I'm honest about what I am, but people never think I'm black. Most people describe me as "exotic looking," which translates to, "What exactly are you?"
They think I might be Latina, Filipina, Asian, a Pacific Islander, or sometimes even Middle Eastern.
It's kind of a compliment, and I'm always impressed. The truth is so boring by comparison.
I went to a dinner with my mother and her Pakistani friend. The man stared at me and asked if I was Pakistani.
Mom said, "No, she's my daughter, and her father's white."
The man replied "Are you sure? Because you look like you could be from some particular region of Pakistan."
I giggled as the man pressed my mother with the usual guesses as to my race.
I don't want to sound like one of those mixed race, multiethnic, or whatever-you-call-them kids who tell how their lives were destroyed because they never fitted in or weren't a member of a single race. I'm not that.
Race was never an issue when I was growing up. In 2000, the Census Bureau rated Sacramento as one of the most diverse cities in the United States. And the different groups socialized, dated, went to school together, and married each other. Many of my friends were of mixed races, and no one cared.
But now, for the first time in my life, at the tender age of 21, my race has become a bigger deal.
My grandma wrote a book, "When We Were Colored: A Mother's Story," and I'm helping to promote it.
When I go to bookstores and tell people that my grandmother wrote a book about being "colored," they stare at me in disbelief.
I show them the family photo on the book cover and tell them that the chubby black baby on her father's lap is my mother. More disbelief.
They don't ask directly, but I can tell what they're thinking:
"What is this girl of unknown race [they may not be sure what I am, but I'm definitely not black] doing with a black mother and grandmother? And what is she doing using the word 'colored'? Doesn't she know that's not politically correct?"
(Grandma is working on a new book that she may call "Tales of a Negro Grandma," and I dread going to bookstores with that word.)
Still, people are always polite – just surprised. Sometimes they ask me what my family is like, fishing for an answer. Mostly, they say nothing.
I feel compelled to explain. I don't know why, but I think I should satisfy their curiosity, and I also feel I must prove that I am actually related to the beautiful black family on the book cover.
"My father's white," I usually say, and that takes care of it.
Book events are more troubling. My aunts and uncles are immediately recognized as the author's children, and people ask the black grandchildren, my cousins, if they're part of the family.
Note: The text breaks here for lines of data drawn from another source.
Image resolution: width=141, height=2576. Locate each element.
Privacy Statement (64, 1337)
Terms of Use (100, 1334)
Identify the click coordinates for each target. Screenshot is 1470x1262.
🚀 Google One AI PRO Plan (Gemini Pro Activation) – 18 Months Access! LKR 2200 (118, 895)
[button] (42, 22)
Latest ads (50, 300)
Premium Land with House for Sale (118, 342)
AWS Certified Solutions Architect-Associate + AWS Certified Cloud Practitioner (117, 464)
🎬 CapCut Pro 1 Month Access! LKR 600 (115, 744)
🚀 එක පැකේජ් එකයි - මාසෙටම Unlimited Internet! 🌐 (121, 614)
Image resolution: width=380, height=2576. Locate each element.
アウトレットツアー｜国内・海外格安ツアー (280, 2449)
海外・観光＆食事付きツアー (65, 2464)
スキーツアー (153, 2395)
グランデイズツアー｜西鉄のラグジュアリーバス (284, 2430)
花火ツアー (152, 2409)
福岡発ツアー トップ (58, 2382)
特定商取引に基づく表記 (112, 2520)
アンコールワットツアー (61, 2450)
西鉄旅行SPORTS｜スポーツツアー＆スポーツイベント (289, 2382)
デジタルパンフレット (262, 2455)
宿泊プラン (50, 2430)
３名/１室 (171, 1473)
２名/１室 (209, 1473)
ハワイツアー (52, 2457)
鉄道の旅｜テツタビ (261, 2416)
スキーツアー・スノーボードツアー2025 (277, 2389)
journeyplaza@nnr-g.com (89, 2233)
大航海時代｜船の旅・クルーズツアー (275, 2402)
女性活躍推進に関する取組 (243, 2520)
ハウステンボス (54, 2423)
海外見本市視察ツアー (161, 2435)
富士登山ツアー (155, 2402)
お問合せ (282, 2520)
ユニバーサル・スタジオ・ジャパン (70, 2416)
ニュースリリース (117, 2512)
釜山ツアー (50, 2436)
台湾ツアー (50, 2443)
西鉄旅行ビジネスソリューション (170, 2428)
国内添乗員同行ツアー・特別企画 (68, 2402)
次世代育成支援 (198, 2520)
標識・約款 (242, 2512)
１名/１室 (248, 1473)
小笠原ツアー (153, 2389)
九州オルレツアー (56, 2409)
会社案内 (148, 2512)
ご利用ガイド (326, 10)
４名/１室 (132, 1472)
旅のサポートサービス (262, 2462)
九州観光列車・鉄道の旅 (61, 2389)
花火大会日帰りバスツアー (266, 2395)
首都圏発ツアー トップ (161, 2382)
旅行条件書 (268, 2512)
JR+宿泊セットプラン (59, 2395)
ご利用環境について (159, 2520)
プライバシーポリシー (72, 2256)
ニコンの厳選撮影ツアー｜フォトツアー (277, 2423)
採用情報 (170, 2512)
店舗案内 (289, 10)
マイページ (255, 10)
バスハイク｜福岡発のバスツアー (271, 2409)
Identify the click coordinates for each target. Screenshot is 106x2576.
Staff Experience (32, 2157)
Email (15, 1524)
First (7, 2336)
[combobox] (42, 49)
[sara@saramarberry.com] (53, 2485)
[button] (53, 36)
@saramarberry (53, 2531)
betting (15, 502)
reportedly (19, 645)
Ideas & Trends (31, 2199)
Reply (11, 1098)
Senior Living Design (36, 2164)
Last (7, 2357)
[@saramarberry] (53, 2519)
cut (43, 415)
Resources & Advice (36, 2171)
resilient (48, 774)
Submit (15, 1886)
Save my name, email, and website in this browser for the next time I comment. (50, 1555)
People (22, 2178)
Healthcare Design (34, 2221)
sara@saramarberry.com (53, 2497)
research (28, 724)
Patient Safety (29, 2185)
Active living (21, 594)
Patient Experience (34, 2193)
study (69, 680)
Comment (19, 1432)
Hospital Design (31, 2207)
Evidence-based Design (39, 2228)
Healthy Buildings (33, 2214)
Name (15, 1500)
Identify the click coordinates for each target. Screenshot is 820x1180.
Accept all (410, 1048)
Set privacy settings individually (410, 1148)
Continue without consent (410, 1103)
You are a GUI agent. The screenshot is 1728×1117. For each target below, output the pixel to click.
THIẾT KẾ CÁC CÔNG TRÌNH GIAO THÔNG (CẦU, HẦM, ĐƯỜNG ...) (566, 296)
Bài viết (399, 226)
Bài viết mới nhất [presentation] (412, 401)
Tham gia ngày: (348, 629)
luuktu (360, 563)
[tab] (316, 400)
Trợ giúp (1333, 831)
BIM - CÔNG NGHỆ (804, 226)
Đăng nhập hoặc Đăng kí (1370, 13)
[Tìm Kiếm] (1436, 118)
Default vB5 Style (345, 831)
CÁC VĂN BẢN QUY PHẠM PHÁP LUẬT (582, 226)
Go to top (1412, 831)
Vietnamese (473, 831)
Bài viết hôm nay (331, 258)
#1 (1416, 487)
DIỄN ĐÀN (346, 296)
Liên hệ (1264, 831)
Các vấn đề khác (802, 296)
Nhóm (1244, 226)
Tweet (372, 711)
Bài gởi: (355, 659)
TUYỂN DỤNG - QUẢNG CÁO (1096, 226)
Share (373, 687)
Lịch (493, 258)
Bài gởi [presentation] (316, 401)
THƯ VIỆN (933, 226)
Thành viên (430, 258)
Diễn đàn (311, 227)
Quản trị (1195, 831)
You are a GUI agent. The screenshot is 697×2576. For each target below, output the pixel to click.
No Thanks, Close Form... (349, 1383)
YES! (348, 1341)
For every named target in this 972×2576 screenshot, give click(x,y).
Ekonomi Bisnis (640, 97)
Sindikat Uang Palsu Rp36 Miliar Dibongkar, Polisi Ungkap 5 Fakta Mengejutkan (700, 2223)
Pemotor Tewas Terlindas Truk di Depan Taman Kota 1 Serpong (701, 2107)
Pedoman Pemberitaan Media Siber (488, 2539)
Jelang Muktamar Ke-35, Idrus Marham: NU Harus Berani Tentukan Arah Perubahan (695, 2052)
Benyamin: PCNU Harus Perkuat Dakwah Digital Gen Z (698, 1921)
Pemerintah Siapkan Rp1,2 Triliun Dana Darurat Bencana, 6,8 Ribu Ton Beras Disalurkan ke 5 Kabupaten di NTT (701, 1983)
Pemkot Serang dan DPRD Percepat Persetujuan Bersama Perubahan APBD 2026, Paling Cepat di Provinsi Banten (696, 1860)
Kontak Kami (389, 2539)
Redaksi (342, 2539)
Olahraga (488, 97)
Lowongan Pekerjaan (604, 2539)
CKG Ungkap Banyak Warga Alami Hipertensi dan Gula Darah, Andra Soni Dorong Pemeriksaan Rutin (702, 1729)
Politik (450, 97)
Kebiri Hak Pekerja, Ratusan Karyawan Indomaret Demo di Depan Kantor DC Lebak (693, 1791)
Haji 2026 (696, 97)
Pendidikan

But me – they just assume I'm some person hired to sell the book.
When customers ask to take pictures of the whole family, they give me that "Why is she trying to get in the picture?" look. That is, until my mother explains that I am her daughter. Then they smile and mumble something about multiculturalism.
It bothers me that people think I'm not related to my mother and grandmother because I'm proud of my family – proud that I come from a long line that endured slavery, survived segregation, and prospered.
My grandma's grandfather was born a slave. After the Civil War, he started a shoe shop in Atlanta that was so successful he was able to send his nine children to college.
I'm also proud of the white side of my family. They were Texas sharecroppers who came to California during the Depression. But that's another story.